Что сделать >>
1. Кого текст о Рудине называет единственным умным и дельным человеком в округе?
2. Перепишите фрагмент текста о Рудине между словами «Все мысли Рудина» и «следовало отказать вам.» включительно, переименовав «Рудина» в «героя».
··· Текст для чтения ···
Все мысли Рудина казались обращенными в будущее; это придавало им что-то стремительное и молодое…»[52]
Кто же может быть рациональным и, более того, деятельным адресатом рудинских речей? По характеристике, данной хозяйкой «салона», таковых в округе почти что и нет. Единственный, пожалуй, умный и дельный человек – прежний знакомец Рудина – Лежнев. Да и тот в этой компании некстати. Он дичится ее, и компания к нему не благоволит. Примечательна сцена продажи Дарьей Михайловной Лежневу небольшого участка земли. Решить дело приезжает сам Лежнев. Но при этом он столь, по словам помещицы, «нелюбезен», что Дарья Михайловна даже колеблется, продавать ли ему землю:
«– Признаться, вы так нелюбезны… мне бы следовало отказать вам.
– Да ведь это размежевание гораздо выгоднее для вас, чем для меня.
Дарья Михайловна пожала плечами»[53].
··· Набор строк ···
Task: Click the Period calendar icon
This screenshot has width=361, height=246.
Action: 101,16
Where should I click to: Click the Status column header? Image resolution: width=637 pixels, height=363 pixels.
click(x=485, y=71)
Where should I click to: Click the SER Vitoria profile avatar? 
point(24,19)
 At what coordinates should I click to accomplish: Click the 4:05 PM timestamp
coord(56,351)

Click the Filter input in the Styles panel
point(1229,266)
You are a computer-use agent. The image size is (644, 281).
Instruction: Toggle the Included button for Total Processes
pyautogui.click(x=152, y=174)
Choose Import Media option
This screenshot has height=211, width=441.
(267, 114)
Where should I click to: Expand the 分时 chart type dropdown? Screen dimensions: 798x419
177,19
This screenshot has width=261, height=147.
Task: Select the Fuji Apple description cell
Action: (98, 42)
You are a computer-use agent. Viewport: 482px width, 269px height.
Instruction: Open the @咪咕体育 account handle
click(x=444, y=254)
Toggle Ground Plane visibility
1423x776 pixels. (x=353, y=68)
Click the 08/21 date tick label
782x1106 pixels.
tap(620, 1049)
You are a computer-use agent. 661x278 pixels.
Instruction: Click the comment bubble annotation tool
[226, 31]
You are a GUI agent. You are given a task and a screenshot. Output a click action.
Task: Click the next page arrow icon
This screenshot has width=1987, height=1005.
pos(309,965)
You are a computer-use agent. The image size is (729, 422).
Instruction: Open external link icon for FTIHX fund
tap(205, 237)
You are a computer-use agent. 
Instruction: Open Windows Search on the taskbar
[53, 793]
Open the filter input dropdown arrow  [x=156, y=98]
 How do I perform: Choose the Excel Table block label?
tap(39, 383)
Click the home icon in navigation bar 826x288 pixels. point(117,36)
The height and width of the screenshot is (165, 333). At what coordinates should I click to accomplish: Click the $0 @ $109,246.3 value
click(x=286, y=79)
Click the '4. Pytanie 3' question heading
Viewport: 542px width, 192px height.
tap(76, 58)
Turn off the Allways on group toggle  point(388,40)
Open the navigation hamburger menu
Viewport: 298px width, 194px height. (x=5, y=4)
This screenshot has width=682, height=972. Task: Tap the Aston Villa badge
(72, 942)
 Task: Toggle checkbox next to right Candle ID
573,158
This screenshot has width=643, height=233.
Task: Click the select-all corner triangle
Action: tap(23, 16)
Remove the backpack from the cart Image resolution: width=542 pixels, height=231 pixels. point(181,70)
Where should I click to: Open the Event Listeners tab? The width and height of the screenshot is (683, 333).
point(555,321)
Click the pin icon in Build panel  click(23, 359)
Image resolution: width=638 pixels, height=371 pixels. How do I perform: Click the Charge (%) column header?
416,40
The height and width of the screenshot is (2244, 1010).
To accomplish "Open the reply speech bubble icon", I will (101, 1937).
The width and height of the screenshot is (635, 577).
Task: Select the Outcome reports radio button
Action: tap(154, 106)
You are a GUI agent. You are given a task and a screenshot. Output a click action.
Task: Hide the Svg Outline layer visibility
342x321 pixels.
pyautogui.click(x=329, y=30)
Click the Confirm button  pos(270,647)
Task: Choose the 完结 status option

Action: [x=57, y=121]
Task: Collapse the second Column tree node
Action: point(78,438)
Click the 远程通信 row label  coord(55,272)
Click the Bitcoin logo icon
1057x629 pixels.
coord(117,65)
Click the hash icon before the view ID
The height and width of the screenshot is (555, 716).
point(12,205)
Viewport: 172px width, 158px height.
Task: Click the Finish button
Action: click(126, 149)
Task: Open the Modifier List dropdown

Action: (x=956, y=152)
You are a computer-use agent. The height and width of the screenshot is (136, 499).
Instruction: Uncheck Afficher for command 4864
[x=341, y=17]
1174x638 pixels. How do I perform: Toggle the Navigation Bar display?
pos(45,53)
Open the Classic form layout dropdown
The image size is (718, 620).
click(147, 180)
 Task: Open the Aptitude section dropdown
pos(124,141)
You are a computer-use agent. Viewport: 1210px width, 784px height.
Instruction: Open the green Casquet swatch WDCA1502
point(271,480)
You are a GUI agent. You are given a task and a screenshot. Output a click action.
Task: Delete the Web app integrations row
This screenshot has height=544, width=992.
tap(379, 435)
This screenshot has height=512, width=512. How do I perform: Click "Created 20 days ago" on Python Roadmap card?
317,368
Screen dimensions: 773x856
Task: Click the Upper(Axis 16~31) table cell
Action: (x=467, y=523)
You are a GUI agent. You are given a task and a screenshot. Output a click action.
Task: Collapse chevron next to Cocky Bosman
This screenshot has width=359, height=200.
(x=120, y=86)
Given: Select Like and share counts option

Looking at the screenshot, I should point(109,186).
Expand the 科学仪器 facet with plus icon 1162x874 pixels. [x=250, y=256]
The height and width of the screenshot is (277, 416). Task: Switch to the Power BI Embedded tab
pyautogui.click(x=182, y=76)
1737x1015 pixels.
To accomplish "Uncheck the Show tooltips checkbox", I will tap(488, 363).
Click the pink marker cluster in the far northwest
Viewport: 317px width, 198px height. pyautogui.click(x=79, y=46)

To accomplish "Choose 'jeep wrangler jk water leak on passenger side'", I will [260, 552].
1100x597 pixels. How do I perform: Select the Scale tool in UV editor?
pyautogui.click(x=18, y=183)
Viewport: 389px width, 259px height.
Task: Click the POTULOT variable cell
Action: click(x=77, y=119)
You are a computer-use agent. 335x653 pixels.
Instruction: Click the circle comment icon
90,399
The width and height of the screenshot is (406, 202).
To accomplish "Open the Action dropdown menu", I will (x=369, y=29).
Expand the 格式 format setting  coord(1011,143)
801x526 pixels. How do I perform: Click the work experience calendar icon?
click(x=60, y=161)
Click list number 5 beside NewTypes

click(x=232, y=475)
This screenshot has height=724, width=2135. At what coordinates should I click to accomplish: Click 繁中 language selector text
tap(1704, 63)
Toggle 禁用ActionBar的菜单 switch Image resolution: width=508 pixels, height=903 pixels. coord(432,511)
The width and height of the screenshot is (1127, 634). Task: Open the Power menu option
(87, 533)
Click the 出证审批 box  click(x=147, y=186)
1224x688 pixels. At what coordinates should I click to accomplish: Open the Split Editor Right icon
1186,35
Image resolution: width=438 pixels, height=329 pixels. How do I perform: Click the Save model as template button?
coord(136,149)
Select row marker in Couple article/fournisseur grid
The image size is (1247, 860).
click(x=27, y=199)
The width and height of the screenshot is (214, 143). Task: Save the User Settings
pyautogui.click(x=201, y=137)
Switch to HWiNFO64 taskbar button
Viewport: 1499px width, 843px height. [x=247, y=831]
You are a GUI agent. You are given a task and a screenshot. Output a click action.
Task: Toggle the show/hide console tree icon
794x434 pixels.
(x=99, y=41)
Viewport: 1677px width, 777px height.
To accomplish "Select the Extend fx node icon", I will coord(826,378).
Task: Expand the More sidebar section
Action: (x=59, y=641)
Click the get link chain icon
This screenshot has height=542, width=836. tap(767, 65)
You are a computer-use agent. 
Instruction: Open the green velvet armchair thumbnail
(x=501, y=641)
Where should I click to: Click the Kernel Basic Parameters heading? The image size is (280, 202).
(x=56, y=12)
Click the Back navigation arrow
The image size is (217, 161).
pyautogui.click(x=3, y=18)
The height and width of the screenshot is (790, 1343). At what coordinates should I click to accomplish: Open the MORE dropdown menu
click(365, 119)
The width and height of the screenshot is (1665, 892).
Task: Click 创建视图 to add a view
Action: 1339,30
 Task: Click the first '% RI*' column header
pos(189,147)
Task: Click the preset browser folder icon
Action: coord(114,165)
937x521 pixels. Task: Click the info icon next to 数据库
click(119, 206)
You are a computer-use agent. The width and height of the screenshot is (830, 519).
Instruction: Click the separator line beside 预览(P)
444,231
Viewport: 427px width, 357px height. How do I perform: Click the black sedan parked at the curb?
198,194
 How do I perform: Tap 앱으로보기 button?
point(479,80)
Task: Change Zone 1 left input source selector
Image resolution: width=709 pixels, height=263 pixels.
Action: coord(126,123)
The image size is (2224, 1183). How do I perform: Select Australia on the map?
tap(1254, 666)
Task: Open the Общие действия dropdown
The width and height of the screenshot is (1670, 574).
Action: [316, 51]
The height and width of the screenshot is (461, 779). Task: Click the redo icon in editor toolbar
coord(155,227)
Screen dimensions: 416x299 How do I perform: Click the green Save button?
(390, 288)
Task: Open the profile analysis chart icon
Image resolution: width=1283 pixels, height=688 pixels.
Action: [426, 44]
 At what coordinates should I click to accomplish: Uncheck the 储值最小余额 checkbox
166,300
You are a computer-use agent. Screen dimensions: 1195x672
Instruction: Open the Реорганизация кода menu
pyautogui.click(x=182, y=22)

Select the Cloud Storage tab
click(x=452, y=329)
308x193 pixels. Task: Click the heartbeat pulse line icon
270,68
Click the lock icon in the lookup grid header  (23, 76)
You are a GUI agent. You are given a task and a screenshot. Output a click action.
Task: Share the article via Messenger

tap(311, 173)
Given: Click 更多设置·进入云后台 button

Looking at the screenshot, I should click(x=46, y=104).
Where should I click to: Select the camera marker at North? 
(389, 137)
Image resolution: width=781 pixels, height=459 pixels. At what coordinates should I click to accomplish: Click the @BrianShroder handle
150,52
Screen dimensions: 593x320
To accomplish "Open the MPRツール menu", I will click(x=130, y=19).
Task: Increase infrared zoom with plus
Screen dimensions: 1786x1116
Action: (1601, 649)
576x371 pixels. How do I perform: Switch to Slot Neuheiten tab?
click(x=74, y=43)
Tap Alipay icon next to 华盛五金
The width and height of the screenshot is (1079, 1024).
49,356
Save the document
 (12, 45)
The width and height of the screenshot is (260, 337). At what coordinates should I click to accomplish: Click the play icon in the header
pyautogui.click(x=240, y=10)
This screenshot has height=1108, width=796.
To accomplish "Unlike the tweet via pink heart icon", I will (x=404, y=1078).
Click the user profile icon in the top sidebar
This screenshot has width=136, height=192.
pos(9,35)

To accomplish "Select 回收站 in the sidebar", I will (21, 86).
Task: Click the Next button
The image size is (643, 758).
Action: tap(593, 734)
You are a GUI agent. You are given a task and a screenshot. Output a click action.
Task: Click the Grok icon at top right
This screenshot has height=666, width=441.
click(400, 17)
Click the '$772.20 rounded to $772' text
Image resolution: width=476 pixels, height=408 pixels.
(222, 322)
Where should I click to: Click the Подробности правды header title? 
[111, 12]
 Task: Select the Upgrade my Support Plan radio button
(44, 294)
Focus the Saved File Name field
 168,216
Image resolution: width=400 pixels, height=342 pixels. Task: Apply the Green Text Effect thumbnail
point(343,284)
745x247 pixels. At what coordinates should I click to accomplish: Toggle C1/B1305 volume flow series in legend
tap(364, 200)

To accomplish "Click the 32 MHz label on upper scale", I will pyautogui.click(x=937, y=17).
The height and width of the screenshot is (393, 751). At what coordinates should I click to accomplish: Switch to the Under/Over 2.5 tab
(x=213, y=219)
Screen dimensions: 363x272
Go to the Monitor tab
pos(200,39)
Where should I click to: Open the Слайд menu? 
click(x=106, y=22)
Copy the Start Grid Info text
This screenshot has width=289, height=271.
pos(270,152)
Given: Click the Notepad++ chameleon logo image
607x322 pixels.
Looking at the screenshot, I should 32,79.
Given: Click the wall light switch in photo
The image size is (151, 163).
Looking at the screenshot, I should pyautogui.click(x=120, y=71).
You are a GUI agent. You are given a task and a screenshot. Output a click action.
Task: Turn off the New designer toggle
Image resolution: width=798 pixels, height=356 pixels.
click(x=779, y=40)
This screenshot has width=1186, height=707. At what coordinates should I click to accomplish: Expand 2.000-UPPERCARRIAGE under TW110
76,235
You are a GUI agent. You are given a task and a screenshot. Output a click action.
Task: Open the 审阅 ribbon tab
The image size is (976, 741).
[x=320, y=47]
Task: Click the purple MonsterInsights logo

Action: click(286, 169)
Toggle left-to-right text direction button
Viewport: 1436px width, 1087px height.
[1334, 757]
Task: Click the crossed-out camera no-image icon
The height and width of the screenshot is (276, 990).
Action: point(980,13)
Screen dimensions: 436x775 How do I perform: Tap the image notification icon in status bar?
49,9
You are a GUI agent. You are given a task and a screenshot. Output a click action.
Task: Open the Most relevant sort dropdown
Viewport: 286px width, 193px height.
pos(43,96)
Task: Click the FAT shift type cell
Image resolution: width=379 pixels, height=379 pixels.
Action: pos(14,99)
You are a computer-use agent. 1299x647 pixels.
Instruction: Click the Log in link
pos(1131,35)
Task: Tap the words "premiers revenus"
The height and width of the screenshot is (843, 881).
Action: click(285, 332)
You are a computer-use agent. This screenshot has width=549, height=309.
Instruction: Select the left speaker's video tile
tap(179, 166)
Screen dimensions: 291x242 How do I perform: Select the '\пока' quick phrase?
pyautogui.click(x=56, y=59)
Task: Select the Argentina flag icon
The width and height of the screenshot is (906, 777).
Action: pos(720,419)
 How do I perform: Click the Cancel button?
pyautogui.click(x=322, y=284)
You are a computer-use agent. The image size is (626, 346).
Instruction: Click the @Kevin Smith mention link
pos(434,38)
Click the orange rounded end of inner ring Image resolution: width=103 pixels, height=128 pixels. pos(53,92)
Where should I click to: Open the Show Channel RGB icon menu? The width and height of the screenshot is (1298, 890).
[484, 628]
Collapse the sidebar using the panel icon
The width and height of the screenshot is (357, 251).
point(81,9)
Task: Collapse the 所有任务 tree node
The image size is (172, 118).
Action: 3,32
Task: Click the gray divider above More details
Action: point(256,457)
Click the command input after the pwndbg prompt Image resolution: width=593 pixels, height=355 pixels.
···
Ожидаемые ответы >>
1. Лежнева, прежнего знакомца Рудина.

2.
Все мысли героя казались обращенными в будущее; это придавало им что-то стремительное и молодое…»[52]
Кто же может быть рациональным и, более того, деятельным адресатом рудинских речей? По характеристике, данной хозяйкой «салона», таковых в округе почти что и нет. Единственный, пожалуй, умный и дельный человек – прежний знакомец героя – Лежнев. Да и тот в этой компании некстати. Он дичится ее, и компания к нему не благоволит. Примечательна сцена продажи Дарьей Михайловной Лежневу небольшого участка земли. Решить дело приезжает сам Лежнев. Но при этом он столь, по словам помещицы, «нелюбезен», что Дарья Михайловна даже колеблется, продавать ли ему землю:
«– Признаться, вы так нелюбезны… мне бы следовало отказать вам.